Récemment, plus de 330 stagiaires de la Radiodiffusion Télévision Guinéenne (RTG) ont été intégrés à la Fonction Publique. Cette décision, saluée à juste titre comme un pas vers la valorisation des jeunes professionnels du secteur de l’information, marque un tournant encourageant pour ceux concernés. Toutefois, derrière cette avancée se profile une inquiétude légitime : celle de l’exclusion inexpliquée de 49 stagiaires du journal Horoya, pourtant tout aussi méritants et investis.
Depuis plusieurs années, ces jeunes journalistes ont contribué avec rigueur et discrétion à la mission d’information publique, au sein de ce média historique de l’État. Leur engagement sans faille aurait pu – et dû – bénéficier de la même reconnaissance que celui de leurs collègues de la RTG.
Un processus d’intégration aux contours opaques
Alors que tous les stagiaires concernés avaient postulé selon les mêmes conditions administratives et financières, un protocole d’accord non rendu public a conduit à l’intégration exclusive des stagiaires de la RTG. Parallèlement, le retrait du Ministère de l’Information et de la Communication de la plateforme d’inscription a laissé d’autres structures de presse sans moyens de défendre leurs candidatures.
Ce déséquilibre dans le traitement des candidats suscite des interrogations légitimes. Pourquoi le journal Horoya n’a-t-il pas bénéficié d’une égale considération ? Cette mise à l’écart accentue les difficultés d’une rédaction confrontée à un effectif vieillissant et à une pénurie de personnel qualifié.
Un besoin de reconnaissance, un appel à la justice
Les stagiaires de Horoya ne réclament pas un privilège, mais une équité de traitement. Leurs espoirs étaient nourris par les engagements initiaux des autorités, notamment du ministre de tutelle, qui avait promis de défendre leur cause. Aujourd’hui, ces promesses semblent compromises, et la confiance placée dans le processus institutionnel vacille.
Au-delà d’une question d’emploi, il s’agit d’un enjeu de gouvernance, de justice sociale et de reconnaissance du mérite. Dans une République qui prône l’unité et l’équité, il est fondamental que chaque citoyen – quel que soit le média auquel il appartient – soit traité avec la même dignité.

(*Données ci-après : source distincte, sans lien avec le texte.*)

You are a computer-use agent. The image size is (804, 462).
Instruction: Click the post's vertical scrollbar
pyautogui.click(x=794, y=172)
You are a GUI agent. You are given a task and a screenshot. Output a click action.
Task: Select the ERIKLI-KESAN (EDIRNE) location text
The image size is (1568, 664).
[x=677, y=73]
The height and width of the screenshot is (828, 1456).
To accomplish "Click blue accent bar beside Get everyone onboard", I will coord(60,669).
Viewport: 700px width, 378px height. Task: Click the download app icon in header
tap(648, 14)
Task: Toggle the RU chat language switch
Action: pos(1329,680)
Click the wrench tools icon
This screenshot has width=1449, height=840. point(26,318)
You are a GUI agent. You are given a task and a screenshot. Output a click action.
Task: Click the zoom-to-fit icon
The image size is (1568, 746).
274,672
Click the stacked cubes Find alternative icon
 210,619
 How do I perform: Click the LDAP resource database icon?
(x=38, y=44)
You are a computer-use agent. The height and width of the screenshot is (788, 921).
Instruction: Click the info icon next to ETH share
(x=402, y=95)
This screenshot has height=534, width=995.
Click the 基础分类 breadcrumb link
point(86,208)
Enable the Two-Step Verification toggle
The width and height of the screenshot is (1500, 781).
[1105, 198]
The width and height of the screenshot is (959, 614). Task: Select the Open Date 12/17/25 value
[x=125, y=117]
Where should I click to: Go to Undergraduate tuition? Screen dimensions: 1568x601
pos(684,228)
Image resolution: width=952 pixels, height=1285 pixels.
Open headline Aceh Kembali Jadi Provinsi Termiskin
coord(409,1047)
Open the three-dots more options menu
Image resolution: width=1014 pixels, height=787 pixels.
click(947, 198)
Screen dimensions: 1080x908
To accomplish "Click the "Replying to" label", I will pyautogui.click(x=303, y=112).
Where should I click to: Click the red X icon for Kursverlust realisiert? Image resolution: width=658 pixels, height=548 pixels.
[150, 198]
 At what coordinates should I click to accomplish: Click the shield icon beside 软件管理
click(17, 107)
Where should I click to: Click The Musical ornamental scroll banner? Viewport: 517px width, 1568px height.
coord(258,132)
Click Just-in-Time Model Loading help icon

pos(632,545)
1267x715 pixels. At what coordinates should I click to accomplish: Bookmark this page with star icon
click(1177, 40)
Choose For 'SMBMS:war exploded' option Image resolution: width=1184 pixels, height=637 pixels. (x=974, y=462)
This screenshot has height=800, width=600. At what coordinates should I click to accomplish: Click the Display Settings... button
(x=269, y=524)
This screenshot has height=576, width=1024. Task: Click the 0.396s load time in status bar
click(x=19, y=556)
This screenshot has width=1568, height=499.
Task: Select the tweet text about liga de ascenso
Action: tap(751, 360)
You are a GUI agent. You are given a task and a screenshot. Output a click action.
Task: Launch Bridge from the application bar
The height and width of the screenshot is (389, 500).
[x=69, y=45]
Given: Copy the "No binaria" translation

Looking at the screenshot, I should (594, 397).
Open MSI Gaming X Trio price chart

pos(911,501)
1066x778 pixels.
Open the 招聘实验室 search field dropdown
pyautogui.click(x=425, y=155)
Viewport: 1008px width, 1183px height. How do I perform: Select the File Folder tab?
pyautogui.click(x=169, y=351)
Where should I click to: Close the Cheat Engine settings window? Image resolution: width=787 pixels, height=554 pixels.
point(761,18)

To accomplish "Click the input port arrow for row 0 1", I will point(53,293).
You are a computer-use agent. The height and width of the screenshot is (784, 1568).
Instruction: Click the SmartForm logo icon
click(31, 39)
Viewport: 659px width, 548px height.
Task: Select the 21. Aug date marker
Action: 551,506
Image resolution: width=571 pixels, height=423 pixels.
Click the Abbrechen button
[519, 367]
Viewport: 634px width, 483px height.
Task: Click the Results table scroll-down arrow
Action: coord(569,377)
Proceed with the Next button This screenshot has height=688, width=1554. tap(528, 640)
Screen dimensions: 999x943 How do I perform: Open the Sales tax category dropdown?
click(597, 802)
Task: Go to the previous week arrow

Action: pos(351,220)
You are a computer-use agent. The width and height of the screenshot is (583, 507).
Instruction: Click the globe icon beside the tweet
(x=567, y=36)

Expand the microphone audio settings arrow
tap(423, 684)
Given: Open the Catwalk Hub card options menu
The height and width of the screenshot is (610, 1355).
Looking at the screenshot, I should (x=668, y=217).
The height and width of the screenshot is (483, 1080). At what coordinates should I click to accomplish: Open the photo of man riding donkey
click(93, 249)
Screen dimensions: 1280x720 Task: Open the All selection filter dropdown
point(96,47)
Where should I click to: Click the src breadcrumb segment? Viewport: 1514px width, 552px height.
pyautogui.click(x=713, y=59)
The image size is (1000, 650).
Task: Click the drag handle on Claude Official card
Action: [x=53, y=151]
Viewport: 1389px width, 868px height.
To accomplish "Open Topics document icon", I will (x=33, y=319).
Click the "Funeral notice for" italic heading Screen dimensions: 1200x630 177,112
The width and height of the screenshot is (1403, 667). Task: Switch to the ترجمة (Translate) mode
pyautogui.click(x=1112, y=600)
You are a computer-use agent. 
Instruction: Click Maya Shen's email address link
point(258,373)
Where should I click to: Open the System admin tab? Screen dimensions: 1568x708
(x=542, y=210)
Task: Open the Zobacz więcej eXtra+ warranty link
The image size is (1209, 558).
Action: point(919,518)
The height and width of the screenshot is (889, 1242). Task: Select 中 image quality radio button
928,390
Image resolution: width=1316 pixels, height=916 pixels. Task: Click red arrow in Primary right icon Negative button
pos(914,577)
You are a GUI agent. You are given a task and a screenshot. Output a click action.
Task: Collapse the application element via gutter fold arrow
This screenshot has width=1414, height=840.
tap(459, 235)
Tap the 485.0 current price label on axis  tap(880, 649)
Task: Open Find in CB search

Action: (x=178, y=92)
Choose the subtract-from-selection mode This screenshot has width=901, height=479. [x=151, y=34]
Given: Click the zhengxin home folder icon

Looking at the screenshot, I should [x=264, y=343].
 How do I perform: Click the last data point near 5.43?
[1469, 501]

Un appel aux autorités pour une solution inclusive
Le Collectif des Stagiaires du journal Horoya en appelle au sens de justice et de responsabilité des plus hautes autorités du pays. Il ne s’agit pas d’opposer des structures, mais de veiller à ce que personne ne soit laissé pour compte. La grandeur d’un État réside aussi dans sa capacité à garantir les mêmes chances à tous ses enfants.
La réintégration équitable des stagiaires oubliés serait un geste fort, à la fois réparateur et porteur d’espoir pour l’ensemble du secteur médiatique public.